*** Opening Extracted entries ***

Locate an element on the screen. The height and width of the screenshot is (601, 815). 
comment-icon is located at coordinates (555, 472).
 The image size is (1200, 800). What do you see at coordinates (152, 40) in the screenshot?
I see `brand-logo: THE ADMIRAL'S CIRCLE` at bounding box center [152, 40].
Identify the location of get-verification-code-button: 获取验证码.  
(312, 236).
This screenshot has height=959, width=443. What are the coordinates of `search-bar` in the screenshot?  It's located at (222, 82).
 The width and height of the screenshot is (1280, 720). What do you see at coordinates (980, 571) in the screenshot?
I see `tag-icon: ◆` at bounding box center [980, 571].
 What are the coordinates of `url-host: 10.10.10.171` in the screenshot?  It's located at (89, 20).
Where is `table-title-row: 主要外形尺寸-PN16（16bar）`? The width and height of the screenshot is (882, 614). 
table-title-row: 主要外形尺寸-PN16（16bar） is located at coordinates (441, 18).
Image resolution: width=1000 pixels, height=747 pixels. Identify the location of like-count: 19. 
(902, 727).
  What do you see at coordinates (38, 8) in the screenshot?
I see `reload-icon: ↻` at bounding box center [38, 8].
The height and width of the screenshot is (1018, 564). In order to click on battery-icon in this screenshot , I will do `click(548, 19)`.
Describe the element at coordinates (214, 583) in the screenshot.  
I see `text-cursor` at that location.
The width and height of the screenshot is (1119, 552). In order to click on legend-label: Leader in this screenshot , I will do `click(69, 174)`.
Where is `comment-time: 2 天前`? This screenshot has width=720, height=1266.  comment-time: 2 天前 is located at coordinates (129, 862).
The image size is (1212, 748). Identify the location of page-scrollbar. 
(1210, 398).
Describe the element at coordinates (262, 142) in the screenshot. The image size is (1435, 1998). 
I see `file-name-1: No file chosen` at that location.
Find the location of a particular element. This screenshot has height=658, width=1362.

*** Closing Extracted entries ***

> **To do**: In the items running from the line containing "is (882, 614)." through the line containing "table-title-row: 主要外形尺寸-PN16（16bar） is", both lines included, swap "screenshot" for "image" and write those lines out again with nothing else changed.

> **Solution**:
Where is `table-title-row: 主要外形尺寸-PN16（16bar）`? The width and height of the image is (882, 614). 
table-title-row: 主要外形尺寸-PN16（16bar） is located at coordinates (441, 18).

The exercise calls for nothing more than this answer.